The one thing that is clearly within our reach as a psychiatric service is to re-evaluate our current leave policy and practices. It is time to get rid of unescorted leave — once and for all — period. For all the reasons I’ve previously stated, it is time to let go of this antiquated, impractical and unproductive practice. It has been entrenched not only in our systems’ but even in the Tribunal’s far too long. All leave should be escorted. And as I alluded to previously, leave should be a clinical consideration and only be considered at all towards the end of treatment with the possibility of discharge being imminent, as a way to test or measure progress or risk for the purpose of returning to the community — not used early and/or through out the length of stay. We can leave room for exceptions being made for specific, one-off, therapeutic tasks. But when the exceptions become the rule, then the policy means nothing.

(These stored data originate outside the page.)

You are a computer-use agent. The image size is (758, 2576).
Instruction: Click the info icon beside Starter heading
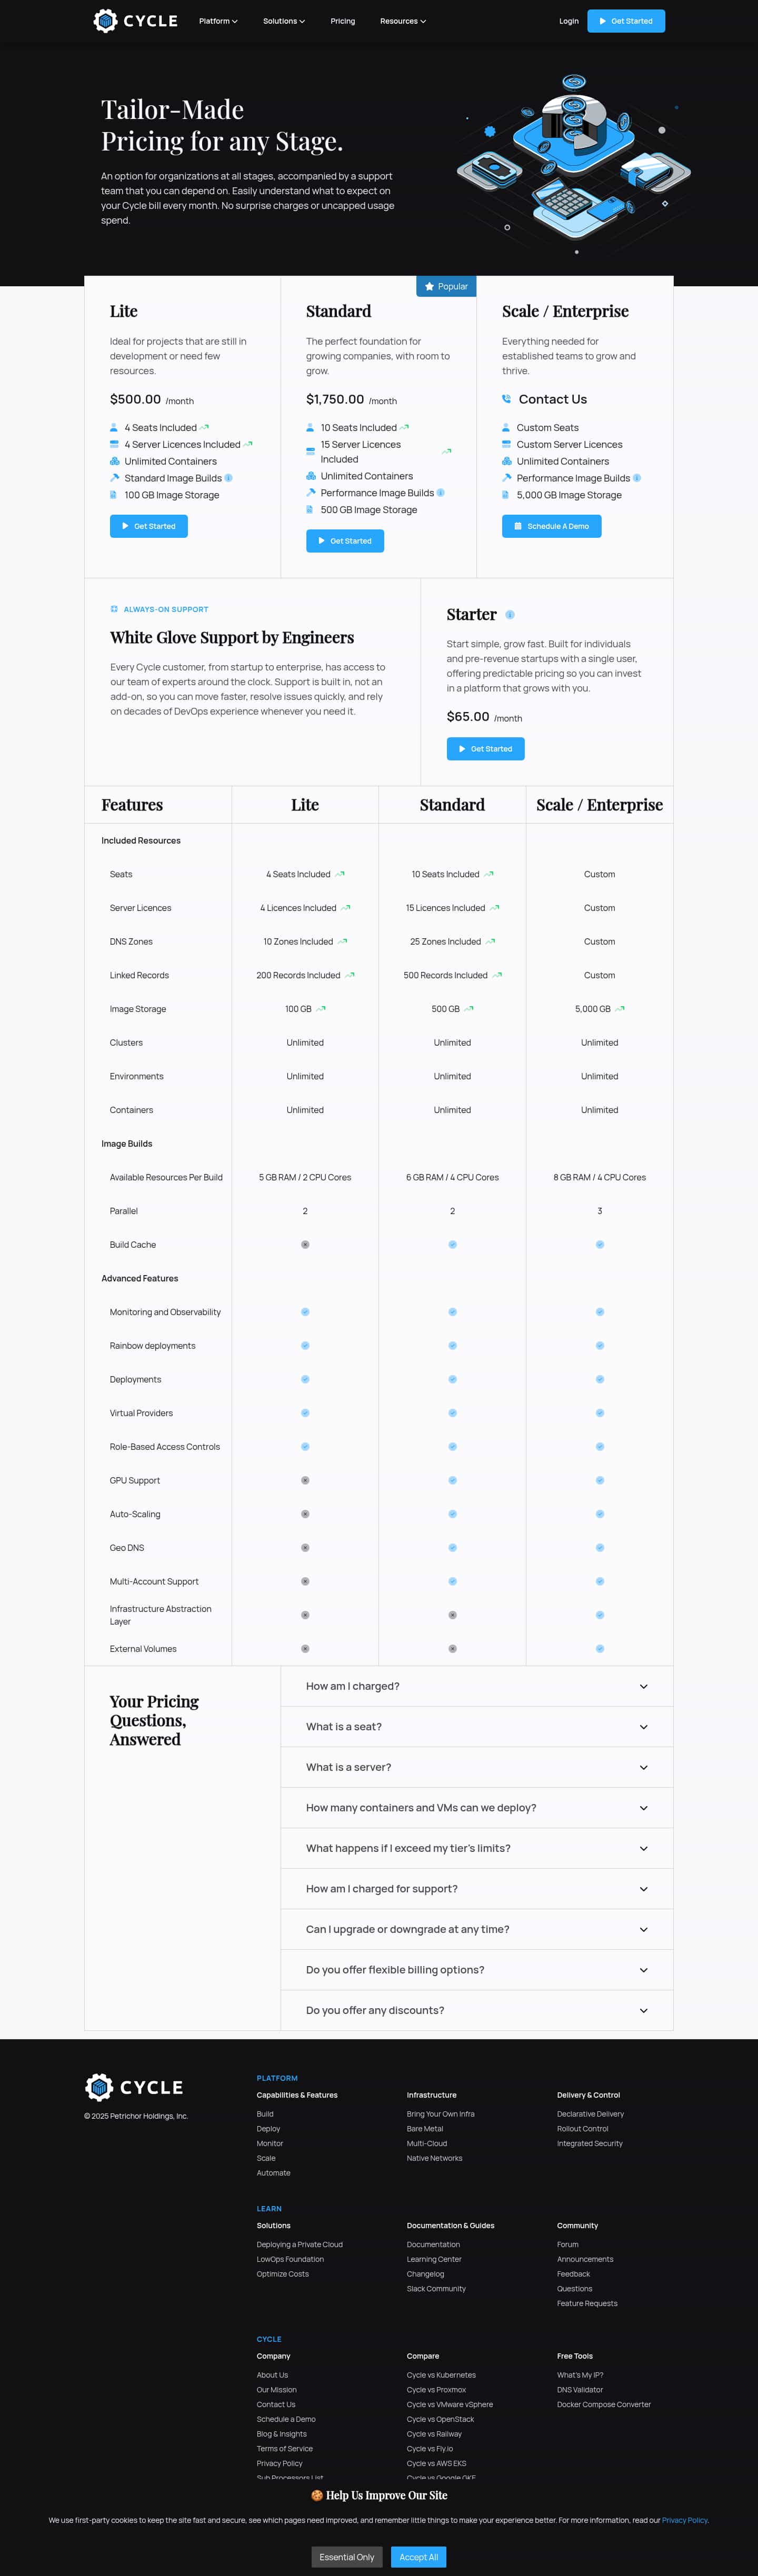pos(510,615)
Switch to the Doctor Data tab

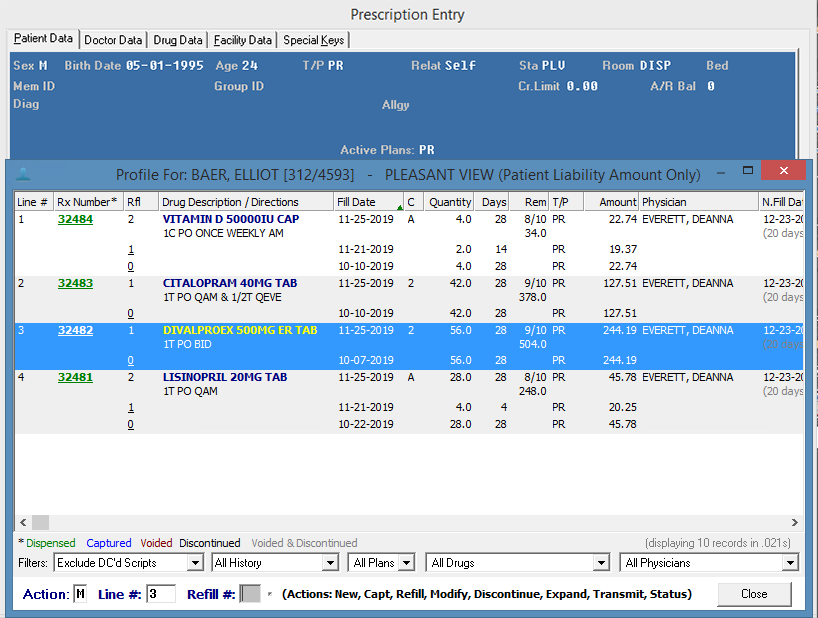tap(113, 40)
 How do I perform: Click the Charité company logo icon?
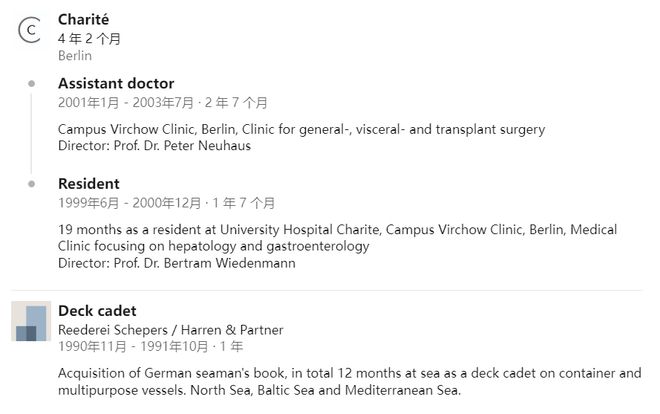31,31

Imagine that we neutralised this issue, and after months (or perhaps years) of consistent efforts we were able to establish the mind-set that when patients are admitted to a psychiatric ward in Liverpool hospital that there will not be leave until they are ready to be discharged. Imagine your patients more motivated to working on improving and getting better quicker so that they could return to the freedoms that come with residing in the community. And if all this were to occur, would you imagine longer or shorter lengths of stay overall? Can you imagine the statement that NSW hospitals could make with such a sweeping gesture? NSW could be a trailblazer with such an innovative policy shift.
The danger in every organisation, especially one built around hierarchy, is that an environment is cultivated that cuts off dissenting views and discourages honest feedback. This can quickly lead to a culture of delusion and deception (Comey, 2018). An elitist and condescending attitude and conduct towards subordinate personnel has long existed from the leadership of the mental health service, and set the tone of professional vandalism from the top down that has reeked havoc throughout the system of the mental health service. While many examples have focused on the adverse impact of patient care, this dynamic has also underscored major issues of devastating morale among the mental health staff and a toxic, hostile working environment that also places it’s workers at risk of perpetual trauma and mental health issues of their own.
I have often heard people convey that they do not feel supported by the executive management, or that they are not really interested in hearing anything different from what they’ve already decided. I’m not convinced however, that casting them or anyone else as the “bad guys” will contribute to the kind of discussions and change management that will be required to address these challenges. We all experience discouragement and exasperation at times. However, I believe that there are many bright, smart and intelligent people within the Liverpool workforce. And if provided the proper framework, context or structural mechanisms, and political will to creatively work through these issues, the mental health service of Liverpool could rehabilitate its damaged and broken image.
However, it is simply wrong to stand idly by, or worse, to stay silent when you know better. Silence is complicity — it is a choice.